看到幾個人都看向她,她趕緊說道:“徐醫生借給我的書里就有類似的護士操作,我在家問過宋老師,就跟著學會了。”
她這話說的心虛,但聽到是宋健萍教了她,林之桃和沈國忠倒也沒懷疑。
只有沈知禮在一旁分明看出她的不對勁。
他這一瞬就好像打開了記憶的閘門。
在山坳里,他意識模糊,可這一刻印象卻異常清晰,秦雅嫻當時絕對是像個專業醫生,甚至要比部隊里的軍醫速度更快,判斷更準。
“您好,叫什么名字?還有意識嗎?能不能聽到我說話?”
“遭了,這穿透性損傷,這有沒有人啊?這里有傷員!”
“別怕,我現在馬上給你止血,你保持深呼吸,我是醫生,我會救你,別擔心,保持清醒和呼吸。”

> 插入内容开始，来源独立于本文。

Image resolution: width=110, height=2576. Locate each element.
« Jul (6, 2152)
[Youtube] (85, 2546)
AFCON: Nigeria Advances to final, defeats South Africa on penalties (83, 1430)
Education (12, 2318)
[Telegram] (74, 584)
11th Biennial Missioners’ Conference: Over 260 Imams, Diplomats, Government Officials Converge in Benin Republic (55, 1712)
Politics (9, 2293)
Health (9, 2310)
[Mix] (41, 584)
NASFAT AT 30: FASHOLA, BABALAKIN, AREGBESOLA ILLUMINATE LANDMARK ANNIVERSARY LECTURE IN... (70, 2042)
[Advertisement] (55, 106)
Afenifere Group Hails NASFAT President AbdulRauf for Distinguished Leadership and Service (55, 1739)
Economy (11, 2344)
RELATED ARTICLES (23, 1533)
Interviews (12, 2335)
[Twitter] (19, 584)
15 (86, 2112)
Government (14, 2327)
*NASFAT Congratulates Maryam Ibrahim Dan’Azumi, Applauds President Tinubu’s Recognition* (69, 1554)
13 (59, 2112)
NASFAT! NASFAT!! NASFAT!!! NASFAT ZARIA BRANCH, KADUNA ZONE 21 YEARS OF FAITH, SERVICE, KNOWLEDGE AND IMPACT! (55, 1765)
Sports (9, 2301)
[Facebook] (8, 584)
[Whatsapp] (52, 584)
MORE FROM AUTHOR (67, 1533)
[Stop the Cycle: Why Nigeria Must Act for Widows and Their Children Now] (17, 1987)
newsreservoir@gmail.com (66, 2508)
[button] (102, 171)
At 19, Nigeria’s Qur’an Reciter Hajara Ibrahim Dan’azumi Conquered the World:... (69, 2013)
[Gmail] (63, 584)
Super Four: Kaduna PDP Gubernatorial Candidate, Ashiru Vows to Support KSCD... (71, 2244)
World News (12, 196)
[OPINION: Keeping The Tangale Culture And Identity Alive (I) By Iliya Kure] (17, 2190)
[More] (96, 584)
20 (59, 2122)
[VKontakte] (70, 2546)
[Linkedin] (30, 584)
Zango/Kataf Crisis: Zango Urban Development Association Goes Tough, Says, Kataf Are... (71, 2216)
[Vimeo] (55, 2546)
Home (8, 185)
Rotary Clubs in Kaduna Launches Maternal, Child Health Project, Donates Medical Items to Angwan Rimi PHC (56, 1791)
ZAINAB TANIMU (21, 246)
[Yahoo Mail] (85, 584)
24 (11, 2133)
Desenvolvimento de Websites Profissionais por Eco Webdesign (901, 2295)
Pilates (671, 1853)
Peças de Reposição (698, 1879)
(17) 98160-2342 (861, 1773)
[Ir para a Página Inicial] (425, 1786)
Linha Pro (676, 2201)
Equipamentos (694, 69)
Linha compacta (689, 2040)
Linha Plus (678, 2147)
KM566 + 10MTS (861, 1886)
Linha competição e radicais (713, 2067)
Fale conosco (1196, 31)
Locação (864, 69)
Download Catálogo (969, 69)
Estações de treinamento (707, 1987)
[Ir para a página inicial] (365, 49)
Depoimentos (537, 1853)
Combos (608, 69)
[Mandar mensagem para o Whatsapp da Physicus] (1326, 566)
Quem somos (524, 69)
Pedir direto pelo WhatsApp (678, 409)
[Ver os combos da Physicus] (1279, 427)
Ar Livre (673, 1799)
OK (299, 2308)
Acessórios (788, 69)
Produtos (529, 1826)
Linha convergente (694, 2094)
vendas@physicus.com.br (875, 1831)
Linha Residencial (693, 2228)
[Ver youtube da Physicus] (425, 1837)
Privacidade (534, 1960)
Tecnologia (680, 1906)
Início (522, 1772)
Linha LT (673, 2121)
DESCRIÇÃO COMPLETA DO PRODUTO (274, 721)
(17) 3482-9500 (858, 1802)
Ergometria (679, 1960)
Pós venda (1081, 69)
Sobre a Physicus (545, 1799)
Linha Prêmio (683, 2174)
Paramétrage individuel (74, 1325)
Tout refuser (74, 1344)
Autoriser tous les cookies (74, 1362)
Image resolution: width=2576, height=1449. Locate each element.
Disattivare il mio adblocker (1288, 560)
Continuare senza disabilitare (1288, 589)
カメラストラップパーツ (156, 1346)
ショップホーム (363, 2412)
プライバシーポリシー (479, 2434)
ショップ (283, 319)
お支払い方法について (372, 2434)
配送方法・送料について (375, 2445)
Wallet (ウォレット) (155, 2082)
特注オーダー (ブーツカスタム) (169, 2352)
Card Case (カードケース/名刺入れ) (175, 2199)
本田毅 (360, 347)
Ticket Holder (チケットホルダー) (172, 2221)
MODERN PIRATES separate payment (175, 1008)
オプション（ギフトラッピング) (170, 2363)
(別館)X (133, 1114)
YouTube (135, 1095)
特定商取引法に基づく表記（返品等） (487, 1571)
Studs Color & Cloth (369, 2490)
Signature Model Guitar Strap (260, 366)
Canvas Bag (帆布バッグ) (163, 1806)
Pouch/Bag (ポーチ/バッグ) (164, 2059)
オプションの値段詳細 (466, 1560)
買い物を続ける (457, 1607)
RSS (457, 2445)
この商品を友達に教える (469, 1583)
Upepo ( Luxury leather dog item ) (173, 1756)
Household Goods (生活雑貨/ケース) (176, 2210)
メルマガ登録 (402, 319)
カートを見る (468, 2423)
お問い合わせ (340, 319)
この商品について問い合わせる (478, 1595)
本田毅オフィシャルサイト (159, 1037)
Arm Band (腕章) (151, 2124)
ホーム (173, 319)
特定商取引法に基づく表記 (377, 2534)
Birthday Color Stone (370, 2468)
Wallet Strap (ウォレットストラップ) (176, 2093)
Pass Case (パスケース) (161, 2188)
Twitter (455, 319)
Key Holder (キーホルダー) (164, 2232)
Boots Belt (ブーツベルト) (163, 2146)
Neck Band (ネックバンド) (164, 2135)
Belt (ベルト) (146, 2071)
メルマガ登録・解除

“血已經止住了,你能聽到我說話嗎?遭了,怎么又發燒了?”
他似乎記得秦雅嫻的手不斷揉搓著他的身體,試圖保持他的體溫,似乎她的唇也覆在他的唇上,他的胸口被不斷按壓。
這一刻沈知禮終于想起來了,那時候秦雅嫻就是給他做過心肺復蘇,還給他做了人工呼吸!
他忽然睜大眼睛看向秦雅嫻,目光落在了她開合的嘴唇上。